Art de la guerre monétaire et économique

Salvini : « Prenons le contrôle des réserves d’or de la Banca d’Italia ».

Le vice-Premier ministre italien Matteo Salvini veut toucher l’establishment financier européen en plein coeur. Dimanche, Salvini a déclaré vouloir éliminer la banque centrale italienne et l’organisme de surveillance financière Consob. Simultanément, il souhaite voir les personnes qui ont fait du tort aux épargnants italiens «derrière les barreaux pour longtemps». Lundi, il a annoncé son intention de prendre le contrôle des réserves d’or italiennes de la Banca d’Italia.

« L’or appartient à la population italienne, et à personne d’autre », a déclaré Salvini. Ces propos sont déplacés, selon le ministre italien de l’Economie, Giovanni Tria. Ce dernier défend l’indépendance de la banque centrale.

En attendant, un collègue du parti de Salvini, l’eurosceptique Claudio Borghi, appelle le parlement à voter une loi pour stipuler que l’or appartient en fait à l’Etat. Cette loi devrait permettre aux épargnants italiens de poursuivre les responsables de la Banca d’Italia pour mauvaise gestion. Si les épargnants obtiennent gain de cause, ils devraient pouvoir réclamer cet or pour compenser leurs pertes.

L’Italie possède les quatrièmes plus grandes réserves d’or du monde

Mais l’opposition craint que la coalition des populistes ne cherche à s’emparer de l’or pour financer ses promesses électorales. En particulier, cet argent pourrait être utilisé pour payer une augmentation prévue de la TVA. Cette augmentation était une condition posée par l’UE pour l’approbation du budget italien controversé. Salvini a qualifié cette piste d »intéressante’.

L’Italie possède les quatrièmes plus grandes réserves d’or du monde. Elles sont constituées de 2 452 tonnes d’une valeur estimée à 91 milliards d’euros. Borghi nie cette possibilité et se déclare prêt à voter une loi indiquant que les réserves ne pourront être utilisées que sur décision prise à la majorité des deux tiers dans les deux chambres.

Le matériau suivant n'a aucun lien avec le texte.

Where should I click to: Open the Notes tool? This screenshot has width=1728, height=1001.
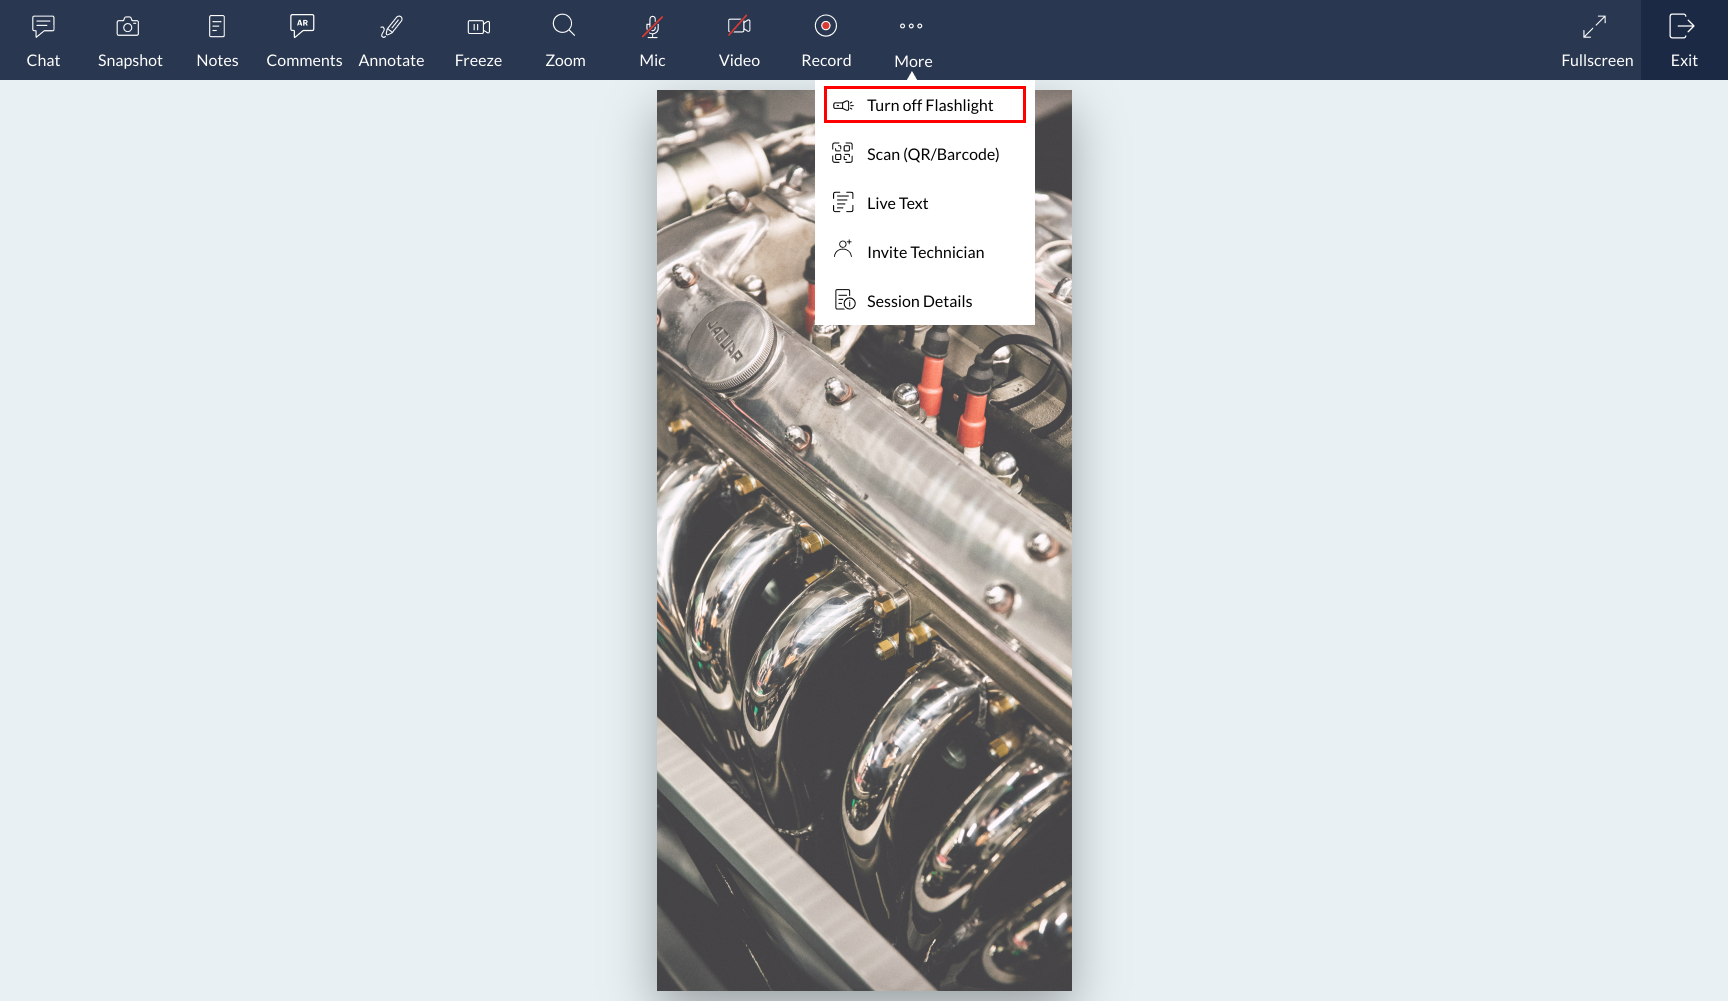point(217,40)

« Personne ne vend l’or. Au contraire, nous voulons empêcher les autres de mettre la main dessus », a déclaré Borghi sur Twitter.

L’idée d’utiliser les réserves d’or italiennes n’est pas nouvelle. Beppe Grillo, cofondateur du Mouvement des cinq étoiles (M5S), a également écrit en septembre que « de cette manière, nous pouvons clore le chapitre +Nous n’avons pas d’argent+. Pourquoi les gens devraient-ils vendre leurs bijoux et pas l’Etat ?​​ »

La valeur des réserves d’or italiennes ne représente même pas 5 % du total de la dette

Pourtant, la valeur des réserves d’or italien pâlit en comparaison avec celle de la dette colossale italienne. Aujourd’hui, cette dernière se monte à pas moins de 2 080 milliards d’euros.

Si, comme de nombreuses personnes l’affirment, Salvini, le dirigeant de facto du pays, veut mettre échec et mat l’establishment financier, il peut, dans une prochaine phase, annuler les dettes extérieures et organiser le retour de la lire italienne.

Comme indiqué précédemment, le gouvernement a nommé il y a quelques jours, Paolo Savona, économiste chevronné et eurosceptique de premier plan, ancien ministre des Affaires européennes au poste de nouveau président de la Consob. Savona a été bloquée l’année dernière en tant que premier choix de la coalition en tant que ministre de l’Economie par le président italien Sergio Mattarella, à la suite d’une forte pression de Bruxelles et d’une tension sur le marché obligataire italien.

Bruxelles prévoit un coup de frein de la croissance en zone euro, de 1,9 % en 2018 à 1,3 % en 2019. C’est pour l’Italie, entrée en récession fin 2018, que le panorama s’est le plus assombri. La prévision de croissance, en 2019, est de seulement 0,2 % alors qu’elle était encore de 1,2 % en novembre 2018, suite aux incertitudes de la politique budgétaire du gouvernement populiste et à la hausse du coût des financements. Le déficit public annoncé de 2,04 % sera impossible à tenir. L’ouverture d’une procédure pour déficit excessif par la Commission de Bruxelles est probable.

La banque Monte dei Paschi a eu besoin de 8 milliards d’euros, mais il a fallu que l’État italien trouve encore 400 millions d’euros pour sauver la banque Carige. L’Italie ne pouvait compter, jusqu’à fin 2018, que sur la BCE pour acheter ses obligations, d’où la nécessité pour l’Italie d’émettre maintenant des obligations libellées en dollars, alors que les investisseurs étrangers ont vendu, entre mai et novembre 2018, pour 70 milliards nets d’obligations italiennes.